With the IE7 update, when I enter C:\ into the location bar, it actually opens up a new Explorer window, running as my current user. Before it would automatically open C: drive in the same IE window and let me browse as administrator.

With this block, I decided to see if I could get explorer.exe to launch instead of going through iexplore.exe. Running explorer.exe from an administrator command prompt didn’t do anything. I was able to run start . and get an Explorer window opened, but that was running under me again. I search for explorer.exe switches and found this site: Command-Line Switches for Windows Explorer, however none of those switches seem to work. Calling explorer.exe /? returned immediately without displaying any kind of help.

Finally, I just went and searched for “how to launch explorer as another user” and found this: How do run Explorer as another user which had a very useful reply.

Apparently, the switch you have to pass in is /separate. At first I thought it was just a fake, but then realized I was spelling seperate incorrectly. If you execute the following command: runas.exe /u:administrator "explorer.exe /separate", you’ll be able to start explorer.exe as another user.

Random Crap:

Today’s Japanese phrase is 雪 (yuki) which translates to snow, since we’ve recently had a bunch of snow, but due to today’s warm weather, it’s pretty much gone. Guess I won’t be needing wheel chains anymore. Along with snow, there’s 冬休み (fuyuyasumi) or Winter Vacation. 冬 (fuyu) is Winter and 休み (yasumi) means to rest by itself, but when stuck to onto another noun like one of the 4 seasons, it means vacation. The other seasons are 春 (haru) – Spring; 夏 (natsu) – Summer; 秋 (aki) – Autumn.

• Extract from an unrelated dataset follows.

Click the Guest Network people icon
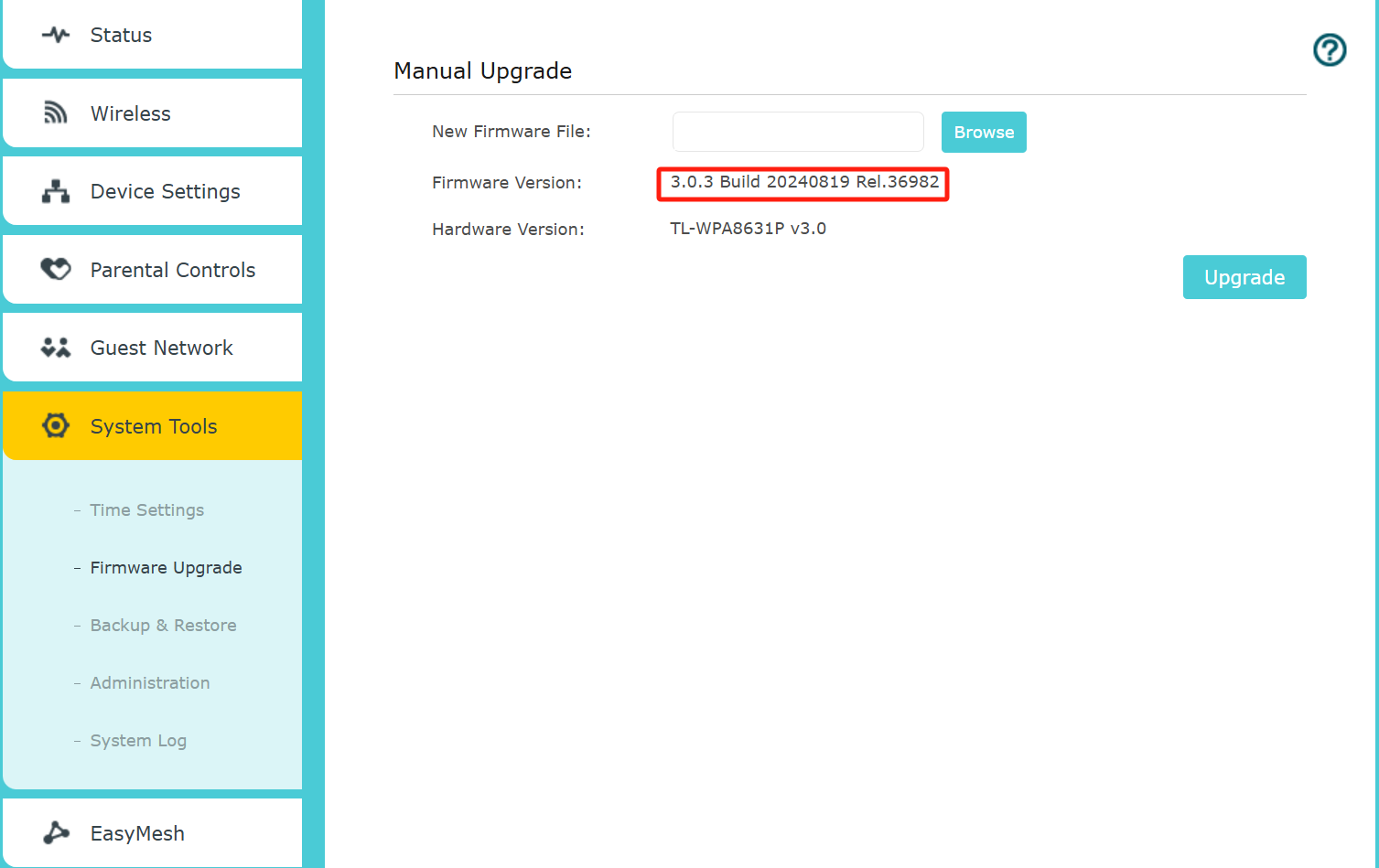This screenshot has height=868, width=1379. (x=56, y=348)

Japanese Zen Gardens (from Digg) – a very nice collection of Zen Gardens with you combed through sand and the nice and peaceful rocks (are rocks ever not peaceful?).

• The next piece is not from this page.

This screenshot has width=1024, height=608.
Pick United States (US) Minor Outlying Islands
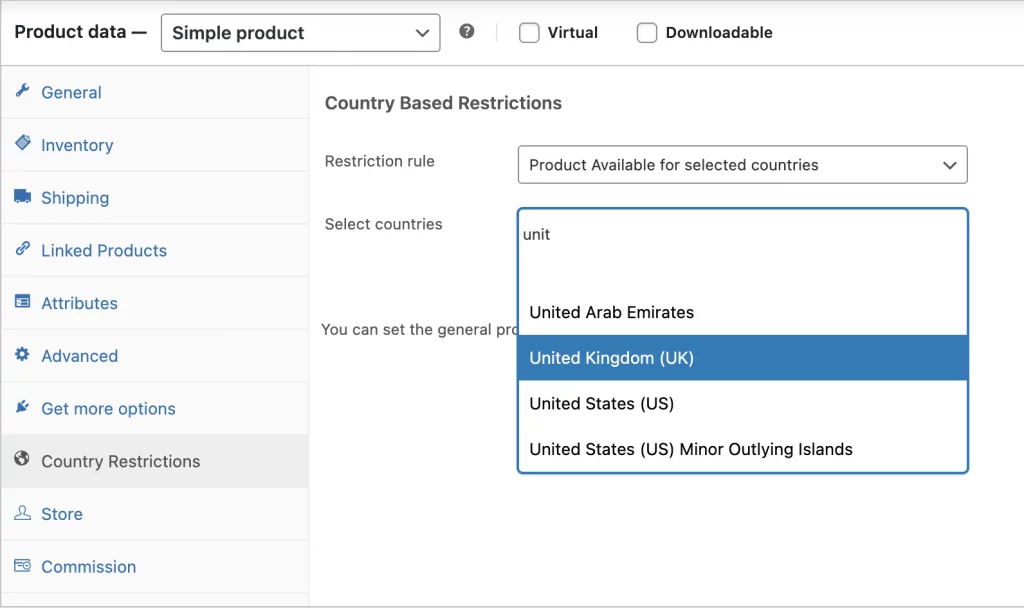tap(742, 449)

Apple Sells “Refreshed” Laptop Filled With Porn To 11 Year Old Girl (from Digg) – An Apple customer was shocked, shocked, when he bought a Macbook from the London Apple Store for his 11-year old daughter, and the desktop was full of pornographic JPGs. As RayAlome says, that’s a feature!

Richard Simmons explains his steamer on Letterman (from RayAlome) – Watch Richard Simmons try to sell you his steamer on The Letterman Show and how Letterman provokes him and finally the KABOOM!

SNEAK PEEK: ‘Heroes’ Mid-Season Finale (from Heroes Revealed) – (WARNING: MAJOR SPOILERS) ‘Heroes’ Mid-season Finale Clips! Check out these clips from the upcoming episode. A nice long 5 minute sneak preview of the episode 11.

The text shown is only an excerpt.